By Eleanor Blazer
"Tainted Feed Kills Horses" are headlines that appear too frequently.
Is your horse at risk? Yes, if you purchase feed from manufacturers that use a drug called an ionophore.
Ionophores are non-therapeutic antibiotics used to control coccidiosis, a microscopic one-celled parasite, that can infect animals, birds and humans. Cattle and poultry producers use the antibiotic to fight the protozoa which causes diarrhea, decreased egg production, decreased rate of gain, and death in severe cases. Cattle growers also use feeds containing ionophores to prevent bloat, acidosis, and to increase feed efficiency.
While ionophores can be beneficial to cattle and chickens, it can be deadly to horses. According to a study done in 1985 by Langston VC, Galey F, Lovell R and Buck WB (Toxicity and Therapeutics of Monensin: A rev. Vet. Med., 80: 75), a commonly used ionophore called monensin may cause death in some horses, if as little as 1milligram per kilogram (2.2 pounds) of body weight is consumed. For an average-sized horse of 1,000 pounds this works out to less than a gram of monensin having the potential to kill a horse. To put it into prospective, an average-sized paper clip weighs about a gram.
One of the first signs that an ionophore may be present in the feed is when horses refuse to eat feed that is new. Symptoms of ionophore poisoning vary from horse to horse, based on how much they have eaten. Some horses may die without any clinical signs of being sick. Other horses may act depressed, have diarrhea, colic, show reluctance to move, be weak or stiff. Sweating, head pressing, blindness and increased urination may also be present. Death and/or symptoms usually appear within eight to 24 hours of eating the contaminated feed.

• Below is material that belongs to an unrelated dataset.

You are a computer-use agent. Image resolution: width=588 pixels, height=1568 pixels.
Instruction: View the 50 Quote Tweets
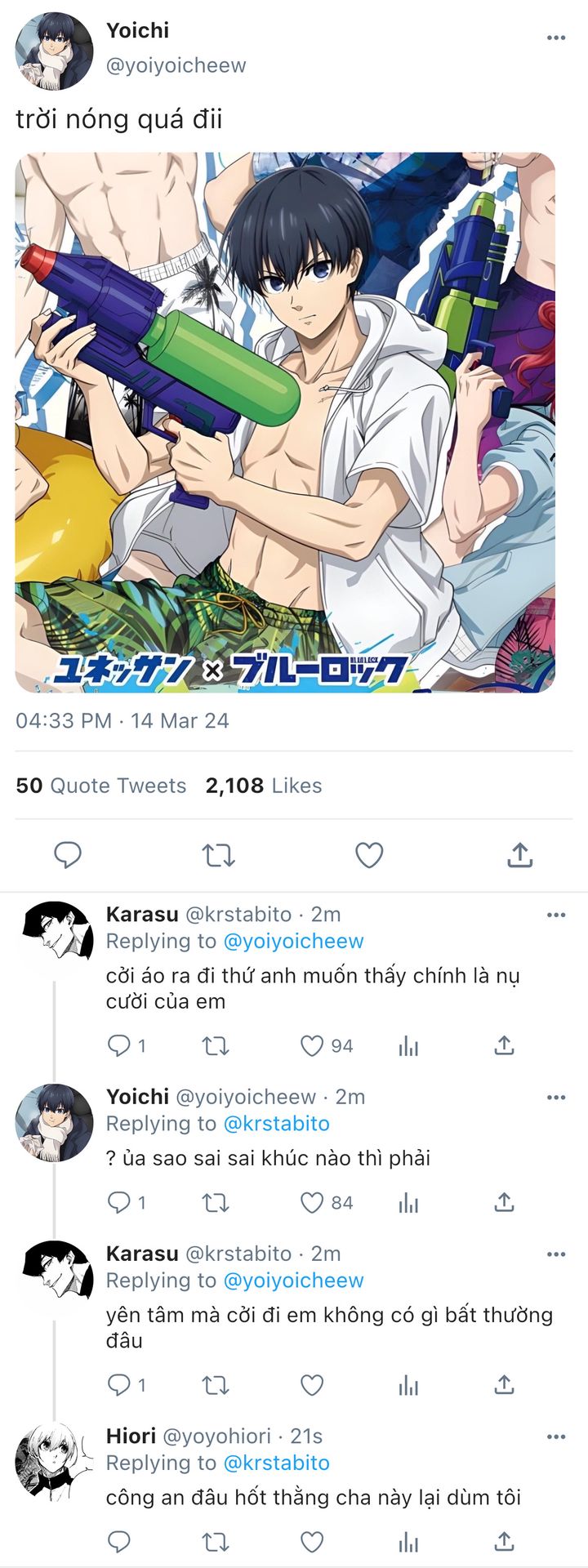(101, 786)
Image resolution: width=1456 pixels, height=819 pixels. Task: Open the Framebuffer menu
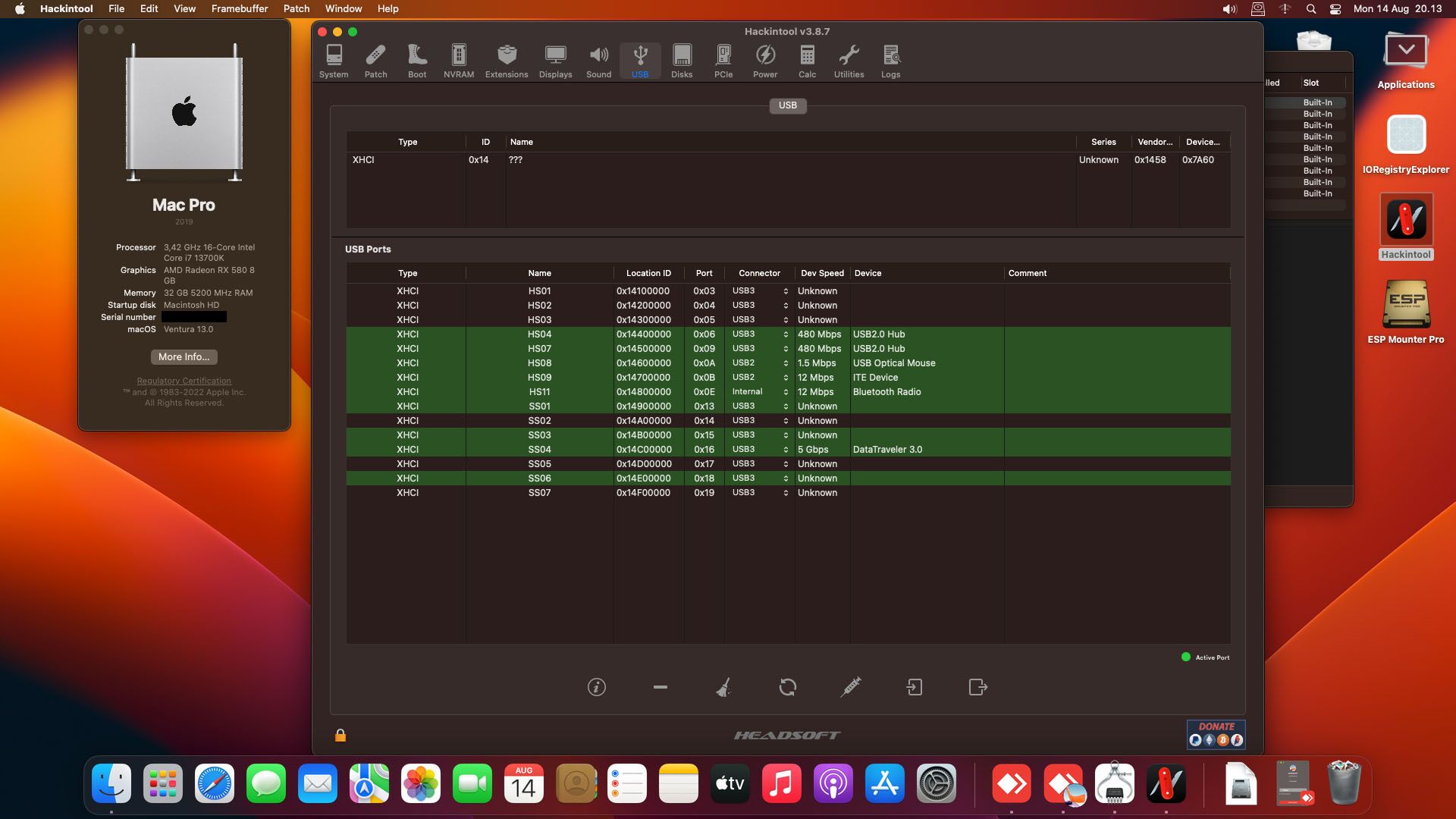(x=240, y=8)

It is difficult to diagnose ionophore poisoning. The symptoms are similar to several other equine diseases. Only testing the feed or stomach contents can confirm the presence of the ionophore.

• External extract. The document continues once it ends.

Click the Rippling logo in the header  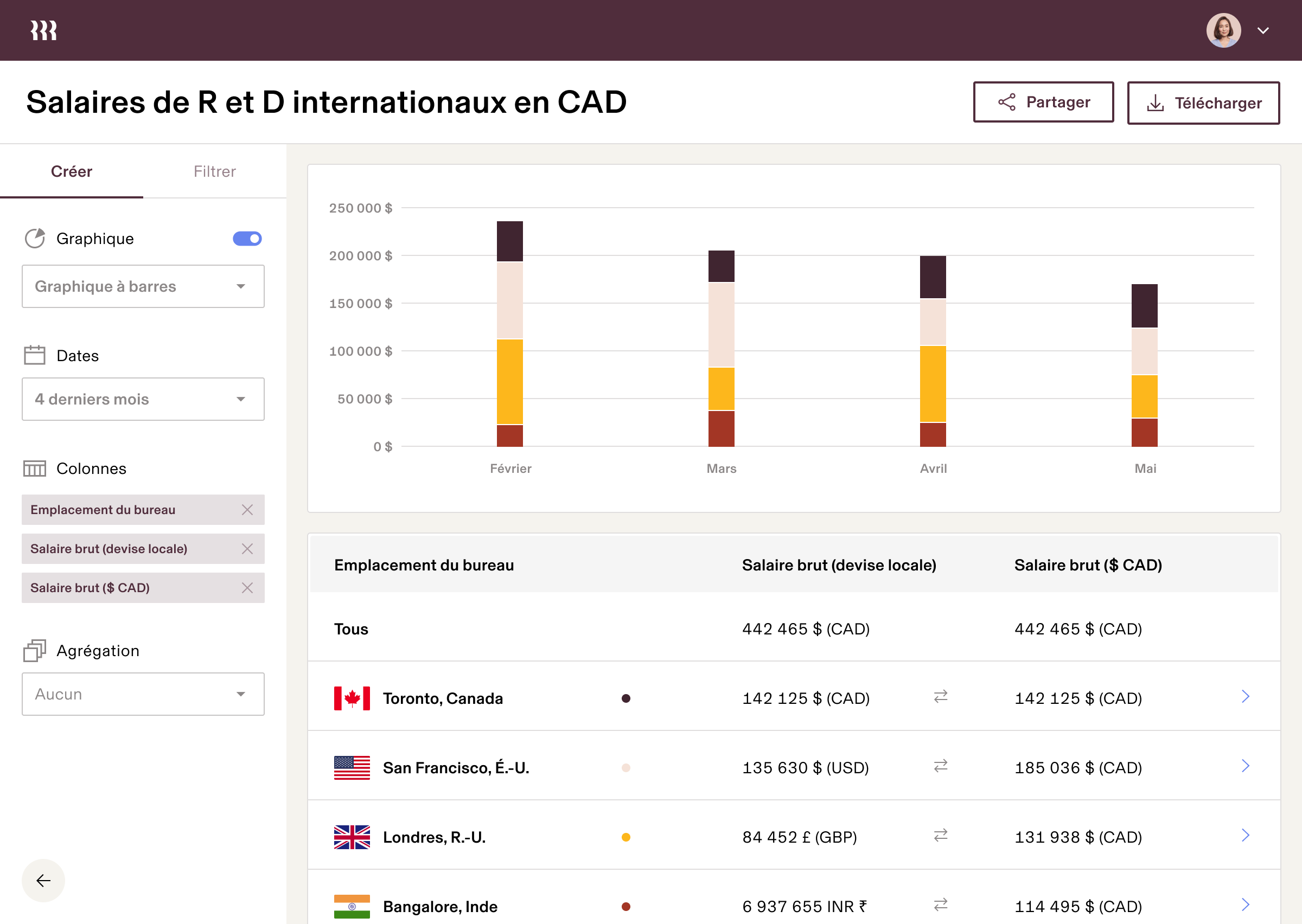pos(43,30)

Treating a horse poisoned by an ionophore depends on diluting the drug that is in the body and getting it out of the horse has quickly as possible. This is usually done by the veterinarian administering fluids. Sadly, even this is not usually effective, and the odds of saving the horse is low. Horses that do survive generally have heart damage and can no longer be productive.
Despite feed companies having strict guidelines in place when handling ionophores human error can occur. The only way to prevent horses from being exposed to ionophores is to purchase feed from companies which do not use the drugs. Horse owners who also feed cattle or poultry need to avoid using livestock feeds that contain ionophores, or keep them in a separate facility away from the horses. Ionophore drugs are: monensin, lasalocid, salnomycin, narasin, maduramicin, laidlomycin and semduramincin.
There is no antidote for ionophore poisoning, so it is up to you to ensure your horse is safe.